A ceasefire deal agreed by Washington and Moscow that went into force at sundown on Monday calls for the demilitarisation of the Castello Road, and Moscow had earlier said the Syrian army would start pulling back at 0600 GMT on Thursday.
The Syrian Observatory for Human Rights, a Britain-based monitor, said that government forces and rebel fighters remained on the road after that time and the army was not willing to pull back before opposition forces did so.
The truce deal has calmed much of the fighting in Syria but desperately needed humanitarian aid has not yet been allowed to reach civilian areas as planned under the agreement.
Twenty trucks loaded with aid for eastern Aleppo on Thursday were waiting in a buffer zone between Turkey and Syria, high-level UN official Jan Egeland said.
UN Syria envoy Staffan de Mistura warned that the aid could not move into Syria’s second city before the Castello Road supply route had been fully secured.

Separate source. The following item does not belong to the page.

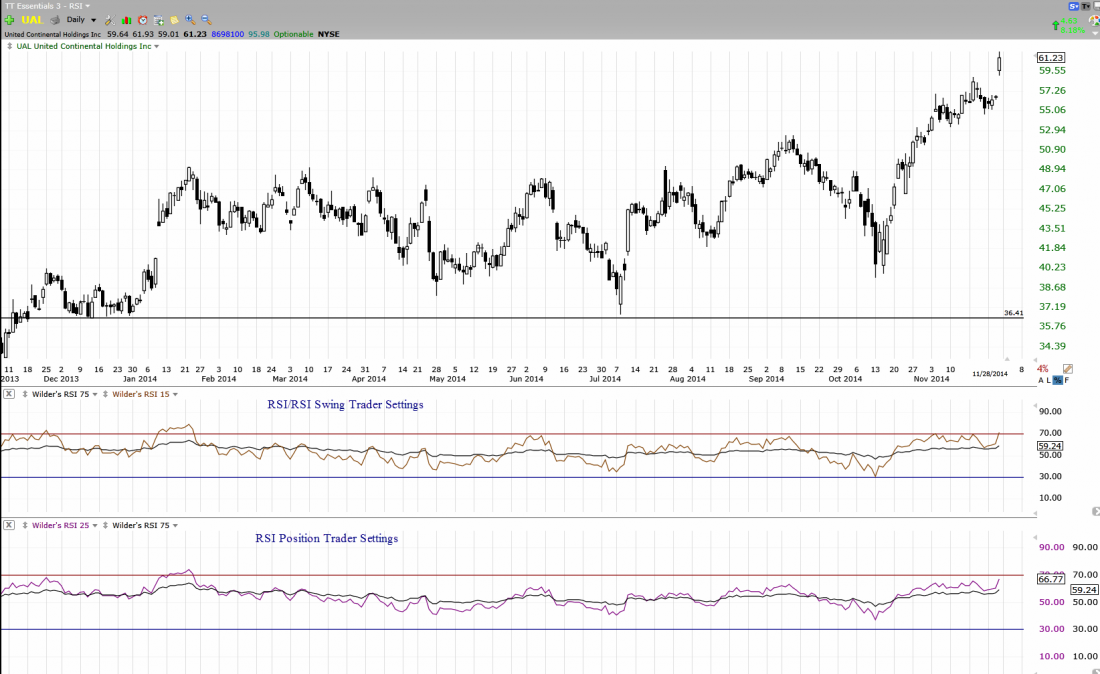Toggle the percent scale button
Image resolution: width=1100 pixels, height=674 pixels.
[x=1058, y=380]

Russia — which is flying a bombing campaign in support of President Bashar al-Assad — insists that Syrian regime forces are fully respecting the truce, but US-backed rebels are violating it.
“The cessation of hostilities is not being fulfilled by the opposition units controlled by the US. Shelling continues, people are dying and houses are being destroyed,” senior commander Viktor Poznikhir said.
If the truce holds then Russia and the United States could start coordinating strikes against jihadists.
But Moscow insists that Washington is failing to get rebels to separate on the ground from radical jihadists.